During 1481 thousands of converso households took flight from Andalucia, in some areas depopulating the countryside. It was obvious that many did not trust the Inquisitors and the reason for that is not hard to find. Many accusations were made by malicious neighbours, converso, Jew and Old Christian alike. The identity of the accuser was not revealed to the defendant who was assumed guilty unless he could prove otherwise. There are many cases where the event allegedly proving heresy took place tens of years previously and may have been as innocent as changing the bed sheets on a Friday or nodding the head in the manner of a praying Jew. With such a legal opportunity to take revenge for slights imagined and real it is not surprising that the workload of the Inquisition increased.
In February 1482 seven more Inquisitors were appointed, one being the infamous Tomás de Torquemada.

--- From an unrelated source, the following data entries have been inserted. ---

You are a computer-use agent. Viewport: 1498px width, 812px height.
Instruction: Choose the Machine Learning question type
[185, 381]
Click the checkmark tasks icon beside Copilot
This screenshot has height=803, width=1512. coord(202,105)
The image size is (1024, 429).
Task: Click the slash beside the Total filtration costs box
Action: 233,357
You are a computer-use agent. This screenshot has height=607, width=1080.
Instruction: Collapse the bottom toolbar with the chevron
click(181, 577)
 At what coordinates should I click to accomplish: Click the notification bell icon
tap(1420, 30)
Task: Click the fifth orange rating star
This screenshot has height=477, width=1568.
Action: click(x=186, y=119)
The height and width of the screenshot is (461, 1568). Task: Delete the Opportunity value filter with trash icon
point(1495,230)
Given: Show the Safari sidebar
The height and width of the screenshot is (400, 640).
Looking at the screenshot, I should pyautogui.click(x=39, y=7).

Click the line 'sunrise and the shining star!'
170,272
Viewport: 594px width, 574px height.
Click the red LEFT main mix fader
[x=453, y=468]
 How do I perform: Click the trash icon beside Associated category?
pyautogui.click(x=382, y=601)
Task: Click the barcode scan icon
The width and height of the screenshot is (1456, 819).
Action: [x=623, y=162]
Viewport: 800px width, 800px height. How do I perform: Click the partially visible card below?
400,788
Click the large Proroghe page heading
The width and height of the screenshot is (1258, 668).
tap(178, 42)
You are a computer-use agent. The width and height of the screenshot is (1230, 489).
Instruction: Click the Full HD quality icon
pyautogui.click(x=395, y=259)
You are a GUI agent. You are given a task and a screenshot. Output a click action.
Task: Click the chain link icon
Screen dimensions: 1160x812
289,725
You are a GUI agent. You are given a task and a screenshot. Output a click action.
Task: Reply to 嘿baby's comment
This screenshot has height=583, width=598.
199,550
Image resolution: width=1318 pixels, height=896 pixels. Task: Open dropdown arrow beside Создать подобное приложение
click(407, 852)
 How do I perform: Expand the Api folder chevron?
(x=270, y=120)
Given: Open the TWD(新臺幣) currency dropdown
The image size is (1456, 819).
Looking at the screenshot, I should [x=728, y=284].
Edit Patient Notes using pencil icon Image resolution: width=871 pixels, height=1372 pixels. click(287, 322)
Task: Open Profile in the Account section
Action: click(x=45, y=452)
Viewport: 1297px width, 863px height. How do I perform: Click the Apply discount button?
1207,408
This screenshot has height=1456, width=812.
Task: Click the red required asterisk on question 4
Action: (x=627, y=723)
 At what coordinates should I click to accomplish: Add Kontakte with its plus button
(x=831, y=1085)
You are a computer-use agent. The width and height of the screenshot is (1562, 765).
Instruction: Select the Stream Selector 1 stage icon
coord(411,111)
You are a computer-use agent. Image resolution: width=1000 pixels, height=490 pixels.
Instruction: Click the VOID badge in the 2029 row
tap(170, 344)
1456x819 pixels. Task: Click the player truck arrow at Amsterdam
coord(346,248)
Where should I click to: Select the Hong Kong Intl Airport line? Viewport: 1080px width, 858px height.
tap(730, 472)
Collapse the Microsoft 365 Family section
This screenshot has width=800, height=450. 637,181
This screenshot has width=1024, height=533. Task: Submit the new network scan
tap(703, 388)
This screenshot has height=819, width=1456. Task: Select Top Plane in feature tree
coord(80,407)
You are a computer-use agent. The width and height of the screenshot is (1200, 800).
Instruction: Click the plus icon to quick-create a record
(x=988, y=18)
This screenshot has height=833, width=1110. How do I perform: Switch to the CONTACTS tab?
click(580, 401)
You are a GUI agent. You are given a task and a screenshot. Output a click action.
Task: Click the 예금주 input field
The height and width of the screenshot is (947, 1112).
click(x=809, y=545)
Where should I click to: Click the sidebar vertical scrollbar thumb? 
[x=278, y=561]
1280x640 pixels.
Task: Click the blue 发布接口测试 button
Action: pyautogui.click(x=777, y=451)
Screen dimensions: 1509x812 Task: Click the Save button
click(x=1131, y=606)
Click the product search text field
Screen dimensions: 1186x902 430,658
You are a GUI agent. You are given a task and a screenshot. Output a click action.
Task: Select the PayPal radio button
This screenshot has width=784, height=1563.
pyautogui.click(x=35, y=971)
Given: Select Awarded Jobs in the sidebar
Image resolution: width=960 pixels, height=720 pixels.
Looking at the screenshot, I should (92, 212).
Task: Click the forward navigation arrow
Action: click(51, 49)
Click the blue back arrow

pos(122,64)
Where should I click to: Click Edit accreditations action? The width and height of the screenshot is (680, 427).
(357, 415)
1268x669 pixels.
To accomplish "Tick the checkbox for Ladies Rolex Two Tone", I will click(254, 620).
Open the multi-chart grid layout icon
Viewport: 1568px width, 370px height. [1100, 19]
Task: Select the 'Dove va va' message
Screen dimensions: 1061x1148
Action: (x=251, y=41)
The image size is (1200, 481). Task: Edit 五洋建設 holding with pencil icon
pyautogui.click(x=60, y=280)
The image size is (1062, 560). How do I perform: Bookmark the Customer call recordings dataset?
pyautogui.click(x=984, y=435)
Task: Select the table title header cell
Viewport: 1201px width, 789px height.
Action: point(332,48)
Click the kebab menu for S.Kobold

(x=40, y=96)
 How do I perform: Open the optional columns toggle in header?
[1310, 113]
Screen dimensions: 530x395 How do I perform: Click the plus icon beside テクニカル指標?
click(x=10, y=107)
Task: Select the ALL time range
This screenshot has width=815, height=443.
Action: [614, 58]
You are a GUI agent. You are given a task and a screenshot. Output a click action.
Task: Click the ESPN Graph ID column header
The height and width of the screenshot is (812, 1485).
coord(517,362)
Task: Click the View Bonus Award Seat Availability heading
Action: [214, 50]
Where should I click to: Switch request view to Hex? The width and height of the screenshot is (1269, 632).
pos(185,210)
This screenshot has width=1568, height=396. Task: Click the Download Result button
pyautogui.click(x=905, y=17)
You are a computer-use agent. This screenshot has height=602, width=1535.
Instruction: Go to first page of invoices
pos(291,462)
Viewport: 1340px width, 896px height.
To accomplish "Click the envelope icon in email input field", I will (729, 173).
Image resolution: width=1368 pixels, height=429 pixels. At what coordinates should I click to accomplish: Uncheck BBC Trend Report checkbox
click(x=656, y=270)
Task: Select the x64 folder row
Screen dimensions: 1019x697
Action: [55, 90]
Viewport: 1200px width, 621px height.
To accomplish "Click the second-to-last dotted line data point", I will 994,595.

Many chroniclers claim Tomás de Torquemada was a converso. The line is tenuous at best. His uncle, Juan de Torquemada had an ancestor, Álvar Fernández de Torquemada, who was married to a first-generation converso and Juan’s grandmother was also a converso. Perhaps to quash any rumours of himself being a converso, or to prevent himself being tarred with the same brush, Tomás Torquemada entered the local San Pablo Dominican monastery. He rapidly gained a reputation as a zealous advocate of church orthodoxy, learning, piety, and austerity. By 1469 he was Princess Isabella’s confessor and personal advisor, and it was he who advised her to marry Ferdinand of Aragon to consolidate their respective kingdoms. In 1474, Isabella was crowned Queen of Castile and Torquemada had his power base.
Torquemada deeply feared the Marranos (converts from Judaism who still practiced their faith in secret) and Moriscos (Muslims that had converted to Christianity) as a menace to Spain's welfare by both their increasing religious influence and their economic domination of Spain.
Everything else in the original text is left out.